Electrochemical analysis of a HCl(aq)/CuCl(aq) electrolyzer: Equilibrium thermodynamics

• The term “Gibbs conversion coefficient” is proposed for efficiency assessment.
• All anode half-reactions trigger at the same specific potential.
• As conversion begins at the anode, the decomposition potential increases sharply.
• A higher cell temperature results in a higher cell decomposition potential.

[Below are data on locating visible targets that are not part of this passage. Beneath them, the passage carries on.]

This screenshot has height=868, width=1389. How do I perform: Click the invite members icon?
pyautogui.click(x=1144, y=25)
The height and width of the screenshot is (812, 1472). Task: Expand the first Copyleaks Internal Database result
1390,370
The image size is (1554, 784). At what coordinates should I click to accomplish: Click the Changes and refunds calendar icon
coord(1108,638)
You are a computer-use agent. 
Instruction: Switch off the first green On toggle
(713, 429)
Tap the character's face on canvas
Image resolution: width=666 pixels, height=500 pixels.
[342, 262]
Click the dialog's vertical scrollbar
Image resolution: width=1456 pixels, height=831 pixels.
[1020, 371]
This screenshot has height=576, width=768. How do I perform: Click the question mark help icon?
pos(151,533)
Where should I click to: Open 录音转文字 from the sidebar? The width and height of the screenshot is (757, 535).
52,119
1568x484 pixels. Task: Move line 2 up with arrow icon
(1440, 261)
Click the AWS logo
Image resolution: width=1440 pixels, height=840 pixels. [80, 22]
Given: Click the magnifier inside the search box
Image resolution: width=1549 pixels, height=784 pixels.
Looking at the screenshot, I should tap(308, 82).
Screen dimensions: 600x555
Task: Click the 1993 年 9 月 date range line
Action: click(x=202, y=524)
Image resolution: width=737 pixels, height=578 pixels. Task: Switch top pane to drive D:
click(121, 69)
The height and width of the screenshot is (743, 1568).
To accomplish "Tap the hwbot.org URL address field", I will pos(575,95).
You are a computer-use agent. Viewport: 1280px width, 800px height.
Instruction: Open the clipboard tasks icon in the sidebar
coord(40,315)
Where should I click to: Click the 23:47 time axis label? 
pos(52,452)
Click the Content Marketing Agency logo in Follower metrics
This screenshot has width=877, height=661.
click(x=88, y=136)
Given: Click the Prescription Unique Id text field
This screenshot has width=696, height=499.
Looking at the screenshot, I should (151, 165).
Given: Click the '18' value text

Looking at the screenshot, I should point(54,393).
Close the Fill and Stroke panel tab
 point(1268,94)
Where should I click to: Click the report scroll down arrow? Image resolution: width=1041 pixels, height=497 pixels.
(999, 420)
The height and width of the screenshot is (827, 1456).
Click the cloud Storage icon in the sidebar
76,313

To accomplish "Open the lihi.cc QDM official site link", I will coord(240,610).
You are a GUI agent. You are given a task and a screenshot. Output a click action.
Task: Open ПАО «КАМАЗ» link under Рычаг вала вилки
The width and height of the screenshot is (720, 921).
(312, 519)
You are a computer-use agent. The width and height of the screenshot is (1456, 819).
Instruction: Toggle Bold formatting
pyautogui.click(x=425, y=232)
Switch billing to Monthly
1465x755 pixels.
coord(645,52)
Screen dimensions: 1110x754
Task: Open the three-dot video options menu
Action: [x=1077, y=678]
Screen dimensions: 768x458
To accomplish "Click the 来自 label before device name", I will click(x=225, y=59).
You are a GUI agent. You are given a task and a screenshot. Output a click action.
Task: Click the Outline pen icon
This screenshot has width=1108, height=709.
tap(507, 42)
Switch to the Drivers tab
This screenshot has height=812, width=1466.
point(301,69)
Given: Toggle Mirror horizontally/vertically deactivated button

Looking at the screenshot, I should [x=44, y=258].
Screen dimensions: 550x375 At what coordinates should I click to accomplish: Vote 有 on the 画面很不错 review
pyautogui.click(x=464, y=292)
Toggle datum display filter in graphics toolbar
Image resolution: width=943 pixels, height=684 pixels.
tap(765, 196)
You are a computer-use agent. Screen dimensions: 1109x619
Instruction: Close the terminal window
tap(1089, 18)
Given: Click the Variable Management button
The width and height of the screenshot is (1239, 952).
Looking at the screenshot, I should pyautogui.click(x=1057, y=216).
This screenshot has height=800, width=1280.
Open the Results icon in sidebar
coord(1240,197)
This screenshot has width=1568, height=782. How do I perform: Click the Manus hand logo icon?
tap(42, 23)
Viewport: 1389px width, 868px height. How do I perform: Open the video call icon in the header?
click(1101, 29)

A CuCl electro-thermochemical process is a promising hydrogen production method, in part because among other thermochemical cycles as it requires low heat temperatures and also almost half the electrical power of water electrolysis. A CuCl(aq)/HCl(aq) electrolyzer forms the electrochemical part of process and is examined in this work. This study uses equilibrium thermodynamics as a tool to improve understanding of the behavior of anodic and cathodic half reactions as well as the full cell at equilibrium conditions. The results are reported on variation of decomposition potentials of the hydrogen evolution reaction at the cathode and four probable redox reactions on anode surface by temperature and also degree of conversion of Cu(I) species to Cu(II) species at the anode. The term “Gibbs conversion coefficient” is proposed for the typically used term “thermodynamic efficiency” for the redox reactions. The Gibbs conversion coefficients of the redox reactions are studied as temperature varies for different Cu(I) to Cu(II) conversions. All anode half-reactions trigger at the same specific potential. However, depending on the concentrations of active species, only one reaction is dominant. In addition, as conversion begins at the anode, the required decomposition potential increases sharply, then continues to rise steadily at a slower rate. At 25 °C the magnitude of the full-cell electrolysis decomposition potential is 0.40 V at 5% conversion of the anolyte, while at 80 °C the corresponding value rises to 0.44 V. The Gibbs conversion coefficients of the full-cell reaction at 25 °C and 80 °C are obtained as approximately 22% and 80%, respectively.